■ **Stated exercise**
Reproduce the listing below, swapping every "Where should I click to" for "Where do I click to" and leaving all other text unchanged.

(Dataset rows)

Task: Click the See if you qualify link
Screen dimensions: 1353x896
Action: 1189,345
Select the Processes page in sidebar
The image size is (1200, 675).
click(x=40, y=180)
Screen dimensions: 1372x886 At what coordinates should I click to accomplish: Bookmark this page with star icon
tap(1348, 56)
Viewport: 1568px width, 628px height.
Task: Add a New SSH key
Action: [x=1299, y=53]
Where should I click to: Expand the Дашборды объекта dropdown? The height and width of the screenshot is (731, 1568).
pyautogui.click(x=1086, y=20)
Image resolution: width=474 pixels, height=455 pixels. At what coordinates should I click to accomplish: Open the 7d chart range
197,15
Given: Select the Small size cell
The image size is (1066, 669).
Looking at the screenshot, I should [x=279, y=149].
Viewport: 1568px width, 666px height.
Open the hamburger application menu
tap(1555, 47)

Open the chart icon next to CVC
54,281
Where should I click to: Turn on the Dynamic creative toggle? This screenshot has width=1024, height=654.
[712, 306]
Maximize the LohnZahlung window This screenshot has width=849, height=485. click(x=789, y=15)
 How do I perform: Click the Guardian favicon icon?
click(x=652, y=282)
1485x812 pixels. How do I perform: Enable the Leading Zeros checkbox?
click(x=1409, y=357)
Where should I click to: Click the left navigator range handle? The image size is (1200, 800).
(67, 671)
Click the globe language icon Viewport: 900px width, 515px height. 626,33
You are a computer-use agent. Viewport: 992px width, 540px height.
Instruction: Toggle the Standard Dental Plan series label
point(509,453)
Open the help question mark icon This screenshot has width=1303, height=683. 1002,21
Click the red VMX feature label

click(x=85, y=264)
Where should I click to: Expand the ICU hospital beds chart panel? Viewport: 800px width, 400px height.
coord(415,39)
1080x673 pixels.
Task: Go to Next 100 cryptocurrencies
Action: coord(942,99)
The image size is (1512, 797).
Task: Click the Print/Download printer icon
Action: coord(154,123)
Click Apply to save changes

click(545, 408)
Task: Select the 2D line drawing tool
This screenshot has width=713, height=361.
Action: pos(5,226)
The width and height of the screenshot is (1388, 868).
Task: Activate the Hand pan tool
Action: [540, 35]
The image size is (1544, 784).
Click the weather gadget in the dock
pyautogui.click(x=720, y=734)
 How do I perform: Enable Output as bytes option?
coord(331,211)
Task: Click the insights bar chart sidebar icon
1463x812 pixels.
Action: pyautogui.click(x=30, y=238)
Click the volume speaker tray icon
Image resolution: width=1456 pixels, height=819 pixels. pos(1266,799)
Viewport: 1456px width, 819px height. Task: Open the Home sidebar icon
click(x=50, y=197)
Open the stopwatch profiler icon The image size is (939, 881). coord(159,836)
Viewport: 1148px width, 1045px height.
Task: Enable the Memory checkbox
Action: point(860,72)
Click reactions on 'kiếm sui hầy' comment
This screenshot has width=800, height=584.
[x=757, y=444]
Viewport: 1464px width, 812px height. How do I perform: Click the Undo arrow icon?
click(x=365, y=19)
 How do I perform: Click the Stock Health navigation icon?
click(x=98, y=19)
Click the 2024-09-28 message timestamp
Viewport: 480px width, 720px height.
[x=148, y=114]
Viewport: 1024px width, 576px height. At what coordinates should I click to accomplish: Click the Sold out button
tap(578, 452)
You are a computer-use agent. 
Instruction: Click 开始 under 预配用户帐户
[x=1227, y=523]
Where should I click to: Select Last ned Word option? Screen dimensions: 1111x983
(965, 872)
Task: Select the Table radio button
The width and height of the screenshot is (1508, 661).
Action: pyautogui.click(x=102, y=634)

■ **Response below**
Task: Click the See if you qualify link
Screen dimensions: 1353x896
Action: 1189,345
Select the Processes page in sidebar
The image size is (1200, 675).
click(x=40, y=180)
Screen dimensions: 1372x886 At what coordinates should I click to accomplish: Bookmark this page with star icon
tap(1348, 56)
Viewport: 1568px width, 628px height.
Task: Add a New SSH key
Action: [x=1299, y=53]
Where do I click to: Expand the Дашборды объекта dropdown? The height and width of the screenshot is (731, 1568).
pyautogui.click(x=1086, y=20)
Image resolution: width=474 pixels, height=455 pixels. At what coordinates should I click to accomplish: Open the 7d chart range
197,15
Given: Select the Small size cell
The image size is (1066, 669).
Looking at the screenshot, I should [x=279, y=149].
Viewport: 1568px width, 666px height.
Open the hamburger application menu
tap(1555, 47)

Open the chart icon next to CVC
54,281
Where do I click to: Turn on the Dynamic creative toggle? This screenshot has width=1024, height=654.
[712, 306]
Maximize the LohnZahlung window This screenshot has width=849, height=485. click(x=789, y=15)
 How do I perform: Click the Guardian favicon icon?
click(x=652, y=282)
1485x812 pixels. How do I perform: Enable the Leading Zeros checkbox?
click(x=1409, y=357)
Where do I click to: Click the left navigator range handle? The image size is (1200, 800).
(67, 671)
Click the globe language icon Viewport: 900px width, 515px height. 626,33
You are a computer-use agent. Viewport: 992px width, 540px height.
Instruction: Toggle the Standard Dental Plan series label
point(509,453)
Open the help question mark icon This screenshot has width=1303, height=683. 1002,21
Click the red VMX feature label

click(x=85, y=264)
Where do I click to: Expand the ICU hospital beds chart panel? Viewport: 800px width, 400px height.
coord(415,39)
1080x673 pixels.
Task: Go to Next 100 cryptocurrencies
Action: coord(942,99)
The image size is (1512, 797).
Task: Click the Print/Download printer icon
Action: coord(154,123)
Click Apply to save changes

click(545, 408)
Task: Select the 2D line drawing tool
This screenshot has width=713, height=361.
Action: pos(5,226)
The width and height of the screenshot is (1388, 868).
Task: Activate the Hand pan tool
Action: [540, 35]
The image size is (1544, 784).
Click the weather gadget in the dock
pyautogui.click(x=720, y=734)
 How do I perform: Enable Output as bytes option?
coord(331,211)
Task: Click the insights bar chart sidebar icon
1463x812 pixels.
Action: pyautogui.click(x=30, y=238)
Click the volume speaker tray icon
Image resolution: width=1456 pixels, height=819 pixels. pos(1266,799)
Viewport: 1456px width, 819px height. Task: Open the Home sidebar icon
click(x=50, y=197)
Open the stopwatch profiler icon The image size is (939, 881). coord(159,836)
Viewport: 1148px width, 1045px height.
Task: Enable the Memory checkbox
Action: point(860,72)
Click reactions on 'kiếm sui hầy' comment
This screenshot has width=800, height=584.
[x=757, y=444]
Viewport: 1464px width, 812px height. How do I perform: Click the Undo arrow icon?
click(x=365, y=19)
 How do I perform: Click the Stock Health navigation icon?
click(x=98, y=19)
Click the 2024-09-28 message timestamp
Viewport: 480px width, 720px height.
[x=148, y=114]
Viewport: 1024px width, 576px height. At what coordinates should I click to accomplish: Click the Sold out button
tap(578, 452)
You are a computer-use agent. 
Instruction: Click 开始 under 预配用户帐户
[x=1227, y=523]
Where do I click to: Select Last ned Word option? Screen dimensions: 1111x983
(965, 872)
Task: Select the Table radio button
The width and height of the screenshot is (1508, 661).
Action: pyautogui.click(x=102, y=634)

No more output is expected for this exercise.